TEXTO FORNECIDO:
A “pergunta-chave”? Há muitas questões importantes resultantes da guerra na Líbia e muitas razões importantes e válidas para se opor a ela e continuar se opondo. Como na guerra em Kosovo, deixou um legado de ódio no país-alvo, cujas consequências envenenam a vida das pessoas que vivem nestes países por gerações. Isso, naturalmente, não é de interesse particular das pessoas no Ocidente, que não prestam atenção nos danos humanos causados por sua matança humanitária. É apenas o resultado menos visível de tais guerras.
De minha parte a questão chave, que motiva minha oposição à guerra da Líbia, é o que ela significa para os Estados Unidos e o mundo. Por mais de meio século, os Estados Unidos tem sido canibalizados pelo complexo industrial-militar, que infantilizou a moral do país, desperdiçou sua riqueza e solapou sua integridade política. Nossos líderes políticos não são genuínos, mas foram reduzidos ao papel de apologistas deste monstro, que tem seu próprio moto burocrático — bases que proliferam no mundo, buscando e criando estados clientes servis, provocando desnecessariamente poderes como a Rússia e a China. O dever político primário de norte-americanos e seus aliados europeus deveria ser o de reduzir e desmantelar esta máquina militar gigantesca, antes que nos leve a todos, inadvertidamente, ao “supremo crime internacional” sem retorno.
Assim, minha principal oposição a esta recente guerra é que, precisamente num momento em que alguns em Washington estavam hesitantes, “intervencionistas humanitários” como Bernard-Henri Lévy, com sua pretensão sofista de “R2P”, “proteger civis inocentes”, alimentaram e encorajaram o monstro, ao oferecer a ele “as frutas fáceis de colher” de uma vitória na Líbia. Isso tornou a luta para trazer paz e sanidade ao mundo ainda mais difícil do que já era.

MATERIAL FORNECIDO:
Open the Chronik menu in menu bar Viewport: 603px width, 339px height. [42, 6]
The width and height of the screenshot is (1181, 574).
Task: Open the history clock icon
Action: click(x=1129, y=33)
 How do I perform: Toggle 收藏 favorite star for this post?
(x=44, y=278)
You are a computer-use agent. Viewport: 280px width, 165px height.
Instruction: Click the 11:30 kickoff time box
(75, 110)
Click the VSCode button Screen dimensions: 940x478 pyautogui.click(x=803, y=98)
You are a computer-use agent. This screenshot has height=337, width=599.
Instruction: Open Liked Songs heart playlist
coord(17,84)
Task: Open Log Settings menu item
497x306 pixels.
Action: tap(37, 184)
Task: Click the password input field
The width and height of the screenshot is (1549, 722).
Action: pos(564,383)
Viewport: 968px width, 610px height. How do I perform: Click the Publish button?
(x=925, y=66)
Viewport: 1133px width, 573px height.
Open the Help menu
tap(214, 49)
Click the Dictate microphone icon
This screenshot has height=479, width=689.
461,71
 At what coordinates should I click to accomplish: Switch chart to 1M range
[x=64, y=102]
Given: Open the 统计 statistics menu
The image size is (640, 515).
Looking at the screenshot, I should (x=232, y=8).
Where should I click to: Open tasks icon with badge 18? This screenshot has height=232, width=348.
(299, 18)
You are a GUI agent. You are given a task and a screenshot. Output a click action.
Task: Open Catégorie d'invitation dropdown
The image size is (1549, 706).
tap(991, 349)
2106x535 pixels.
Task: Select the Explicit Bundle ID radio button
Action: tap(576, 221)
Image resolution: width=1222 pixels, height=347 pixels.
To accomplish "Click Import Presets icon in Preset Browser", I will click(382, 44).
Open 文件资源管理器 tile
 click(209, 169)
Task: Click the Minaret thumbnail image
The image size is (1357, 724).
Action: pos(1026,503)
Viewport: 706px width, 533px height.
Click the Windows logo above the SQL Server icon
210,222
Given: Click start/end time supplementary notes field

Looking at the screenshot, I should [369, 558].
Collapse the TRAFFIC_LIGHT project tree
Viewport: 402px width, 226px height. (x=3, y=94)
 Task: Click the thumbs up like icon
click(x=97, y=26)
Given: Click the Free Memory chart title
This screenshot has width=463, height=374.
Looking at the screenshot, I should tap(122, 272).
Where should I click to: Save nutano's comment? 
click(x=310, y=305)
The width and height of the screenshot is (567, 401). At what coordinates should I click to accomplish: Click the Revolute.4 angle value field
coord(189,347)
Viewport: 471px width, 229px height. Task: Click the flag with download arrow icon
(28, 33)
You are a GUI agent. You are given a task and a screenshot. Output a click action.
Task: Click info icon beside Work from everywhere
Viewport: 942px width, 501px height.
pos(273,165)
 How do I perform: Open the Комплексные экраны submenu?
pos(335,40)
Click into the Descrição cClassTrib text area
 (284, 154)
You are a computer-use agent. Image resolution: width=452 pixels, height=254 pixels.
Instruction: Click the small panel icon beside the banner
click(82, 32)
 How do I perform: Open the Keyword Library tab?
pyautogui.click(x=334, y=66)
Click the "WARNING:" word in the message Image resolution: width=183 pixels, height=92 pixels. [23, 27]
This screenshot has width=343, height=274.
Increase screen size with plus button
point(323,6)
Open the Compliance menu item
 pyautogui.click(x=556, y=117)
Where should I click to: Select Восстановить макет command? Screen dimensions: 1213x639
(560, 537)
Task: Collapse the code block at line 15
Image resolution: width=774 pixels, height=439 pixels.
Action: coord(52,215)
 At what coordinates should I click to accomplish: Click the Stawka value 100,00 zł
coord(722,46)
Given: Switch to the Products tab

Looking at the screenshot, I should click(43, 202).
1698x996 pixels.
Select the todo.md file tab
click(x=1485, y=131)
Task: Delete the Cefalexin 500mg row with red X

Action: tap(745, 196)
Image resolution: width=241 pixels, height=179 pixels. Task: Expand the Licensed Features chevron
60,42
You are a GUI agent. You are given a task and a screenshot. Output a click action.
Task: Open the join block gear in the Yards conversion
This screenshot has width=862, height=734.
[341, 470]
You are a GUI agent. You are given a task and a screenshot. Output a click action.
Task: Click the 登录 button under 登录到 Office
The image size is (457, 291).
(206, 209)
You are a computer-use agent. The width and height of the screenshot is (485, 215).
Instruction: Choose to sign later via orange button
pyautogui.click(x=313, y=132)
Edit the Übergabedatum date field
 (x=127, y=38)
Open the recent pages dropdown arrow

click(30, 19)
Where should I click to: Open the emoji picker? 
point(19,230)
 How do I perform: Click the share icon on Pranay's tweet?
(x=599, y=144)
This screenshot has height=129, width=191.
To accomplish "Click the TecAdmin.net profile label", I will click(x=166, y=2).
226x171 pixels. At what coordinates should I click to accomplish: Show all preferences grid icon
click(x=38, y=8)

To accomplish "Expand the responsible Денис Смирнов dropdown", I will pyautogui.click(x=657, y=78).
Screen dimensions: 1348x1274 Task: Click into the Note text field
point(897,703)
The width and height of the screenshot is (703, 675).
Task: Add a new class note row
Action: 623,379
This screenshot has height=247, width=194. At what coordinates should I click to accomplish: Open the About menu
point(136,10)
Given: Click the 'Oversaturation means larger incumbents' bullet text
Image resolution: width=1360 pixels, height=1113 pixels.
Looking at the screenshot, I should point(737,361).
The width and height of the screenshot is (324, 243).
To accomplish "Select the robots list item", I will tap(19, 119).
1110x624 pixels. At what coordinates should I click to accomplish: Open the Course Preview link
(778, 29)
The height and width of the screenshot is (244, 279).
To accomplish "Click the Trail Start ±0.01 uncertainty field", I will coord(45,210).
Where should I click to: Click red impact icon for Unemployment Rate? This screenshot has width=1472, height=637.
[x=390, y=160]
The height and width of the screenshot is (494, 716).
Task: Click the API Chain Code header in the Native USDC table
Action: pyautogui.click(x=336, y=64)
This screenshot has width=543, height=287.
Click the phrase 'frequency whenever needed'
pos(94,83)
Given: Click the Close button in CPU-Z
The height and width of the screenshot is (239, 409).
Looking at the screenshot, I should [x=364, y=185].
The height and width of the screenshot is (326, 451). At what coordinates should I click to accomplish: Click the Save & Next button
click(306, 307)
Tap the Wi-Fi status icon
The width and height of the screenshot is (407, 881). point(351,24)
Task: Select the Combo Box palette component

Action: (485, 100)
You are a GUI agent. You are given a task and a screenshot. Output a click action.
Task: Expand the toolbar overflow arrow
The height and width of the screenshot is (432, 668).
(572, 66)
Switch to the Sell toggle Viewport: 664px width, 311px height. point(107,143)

INSTRUÇÕES DA TAREFA:
De acordo com o texto sobre a guerra na Líbia, por quanto tempo os Estados Unidos têm sido canibalizados pelo complexo industrial-militar?

RESPOSTA COMPLETA:
Por mais de meio século.